Procedimento só pôde ser realizado depois de decisão judicial; cirurgia pela
qual passou Giselle Gomes Idalgo, de 29 anos, abre perspectivas para que outros
pacientes reivindiquem o tratamento
Equipe de cirurgiões da Associação Portuguesa de Beneficência, de São José do
Rio Preto (SP), realizou com sucesso o primeiro transplante de células-tronco do
País para tratamento da doença de Crohn. A enfermidade, que causa a inflamação
do aparelho digestivo e não tem cura, atinge 5 milhões de pessoas em todo o
mundo, e em seu estágio mais avançado pode levar à morte.
O procedimento, realizado em 14 de outubro de 2013, só foi divulgado agora
porque os médicos queriam ter certeza da recuperação da paciente, a estudante de
farmácia Giselle Gomes Idalgo, 29 anos.

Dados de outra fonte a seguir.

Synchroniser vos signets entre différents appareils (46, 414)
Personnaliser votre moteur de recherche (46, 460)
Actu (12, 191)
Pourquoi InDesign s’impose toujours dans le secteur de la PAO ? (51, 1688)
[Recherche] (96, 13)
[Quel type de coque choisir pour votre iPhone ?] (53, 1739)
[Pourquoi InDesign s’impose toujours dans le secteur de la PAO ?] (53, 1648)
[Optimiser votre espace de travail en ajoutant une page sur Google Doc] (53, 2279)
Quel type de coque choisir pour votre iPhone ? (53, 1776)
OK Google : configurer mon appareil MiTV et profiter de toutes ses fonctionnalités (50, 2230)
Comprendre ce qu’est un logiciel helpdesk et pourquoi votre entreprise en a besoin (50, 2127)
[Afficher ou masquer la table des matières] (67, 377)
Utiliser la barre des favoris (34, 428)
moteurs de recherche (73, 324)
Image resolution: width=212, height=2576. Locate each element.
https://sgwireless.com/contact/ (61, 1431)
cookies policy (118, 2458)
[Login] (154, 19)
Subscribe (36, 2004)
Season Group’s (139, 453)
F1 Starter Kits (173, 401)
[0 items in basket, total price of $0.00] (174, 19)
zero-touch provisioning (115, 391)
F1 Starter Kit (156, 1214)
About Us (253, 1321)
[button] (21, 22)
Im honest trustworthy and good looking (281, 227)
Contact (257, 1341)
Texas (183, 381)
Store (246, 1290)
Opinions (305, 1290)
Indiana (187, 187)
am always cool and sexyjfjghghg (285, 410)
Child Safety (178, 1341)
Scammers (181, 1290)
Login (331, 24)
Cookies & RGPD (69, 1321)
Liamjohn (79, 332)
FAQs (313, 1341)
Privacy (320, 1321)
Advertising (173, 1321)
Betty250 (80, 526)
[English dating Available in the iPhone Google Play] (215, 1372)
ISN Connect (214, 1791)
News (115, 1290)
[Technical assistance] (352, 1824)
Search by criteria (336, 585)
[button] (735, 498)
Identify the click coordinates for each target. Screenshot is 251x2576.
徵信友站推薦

Mas o transplante só pôde ser realizado
porque a Justiça deu ganho de causa a ação ajuizada por Giselle e determinou que
a cirurgia fosse paga pelo seu plano de saúde.
A cirurgia abre perspectivas para que outros pacientes de Crohn possam
reivindicar o mesmo tratamento, mas como ele ainda não consta no rol dos
transplantes autorizados pelo Sistema Único de Saúde (SUS) e não está na lista
da Agência Nacional de Saúde (ANS) de doenças assistidas pelas operadoras
particulares, é necessário ajuizar ação judicial. "Isso é a judicialização da
medicina porque muitos procedimentos não são autorizados no Brasil", comentou o
hematologista Milton Ruiz, coordenador da unidade de transplantes e de terapia
celular da Associação, e responsável pela cirurgia.
"Não havia outra alternativa para minha paciente. Os medicamentos que ela
tomava não faziam mais efeito e ela já tinha passado por duas cirurgias para
retirada de parte do intestino grosso e do intestino fino", conta o
gastroenterologista Luiz Kaise Júnior, que recomendou o transplante a Giselle.
"Como o Milton Ruiz já utilizava o transplante em outras doenças, pensamos na
possibilidade de realizá-lo com a doença de Crohn, uma vez que esse tipo de
procedimento já era feito nos Estados Unidos." O transplante seguiu protocolo da
Universidade de Chicago, que realiza o mesmo tipo de cirurgia no North Western
Memorial Hospital, da cidade americana. "Viajamos para aquele País e médicos de
lá vieram ao Brasil para viabilizar o transplante."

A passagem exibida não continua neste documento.